ELISABETH Hibbert Beckett, who has died at age 84, was throughout her life an exponent of ideas and concepts frequently well ahead of their time.
In her last years, as one of several constitutional cases that she spearheaded, she refused to pay her council tax in protest at the expenditure of funds for activities she claimed were not properly approved by Parliament.
Born in 1924, Elisabeth was the second daughter of Nora Ford and Ronald Brymer Beckett.
She lived in India until age four, when she returned to England to attend Vyne Stratton and later Cheltenham Ladies’ College.
In 1942, she married Richard Oswald Hibbert, a district officer, in the Lahore Cathedral. She returned to England in 1944 where she worked for the Picture Post and on BBC Publications before her husband rejoined her in 1947.
The marriage was dissolved in 1958 and the family moved to Oxford, where Mrs Beckett became a member of the Soil Association and was involved in the campaign to prevent the demolition of the terraced houses of Jericho.
A report she compiled for the local Labour council led to the decision against the fluoridation of the local water supply.
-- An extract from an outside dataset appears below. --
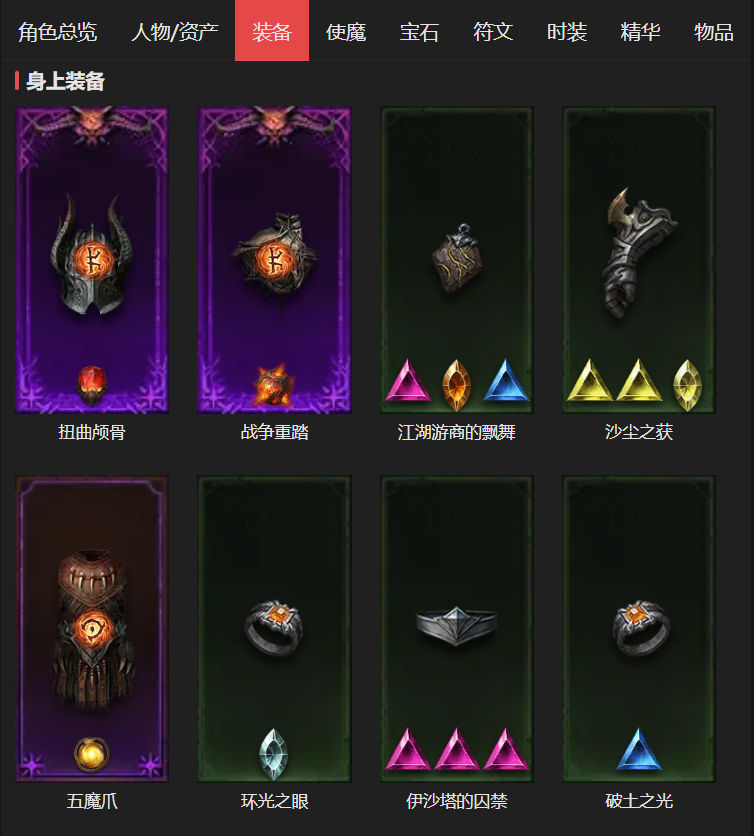The image size is (754, 836).
Task: Open the 宝石 tab
Action: pos(419,32)
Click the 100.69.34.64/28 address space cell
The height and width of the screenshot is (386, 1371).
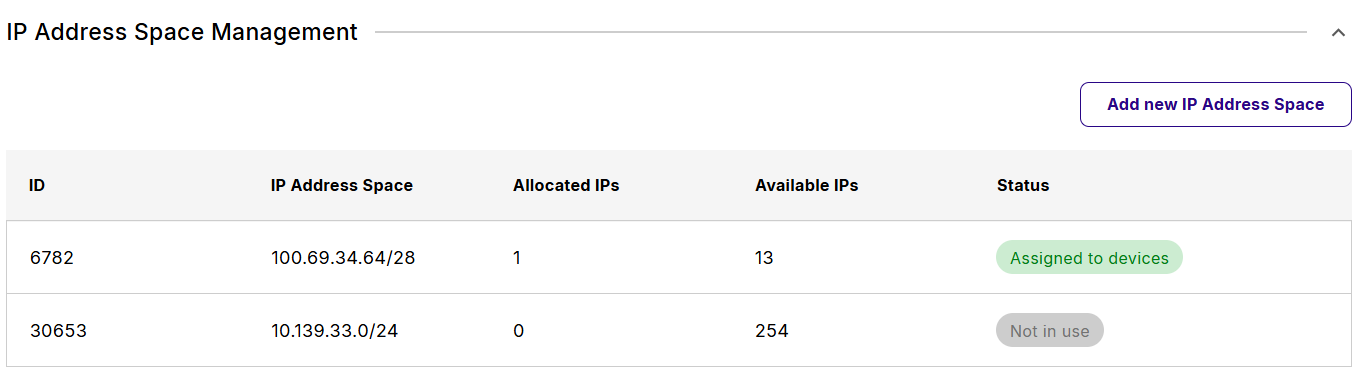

In the late 1960s, Mrs Beckett started the Ark Nursery School in Headington. The school, which ran for more than a dozen years, followed an integrated approach to early education, which included daily bread-making and gardening.
In the 1970s, she ran two Bevers restaurants in Oxford and Bristol that served organically and biodynamically grown foods and in the 1980s and 1990s, she operated biodynamic farms.
In 2003, she helped lead a protest against legal practices that disadvantaged fathers in parental rights cases, culminating in an occupation by Fathers 4 Justice of Court No. 1 of the Family Division of the High Court in London. She was threatened with eviction, confiscation of her property and bankruptcy. The case earned her a place on the Brits at Their Best website.
She is survived by four children, 12 grandchildren and a great granddaughter.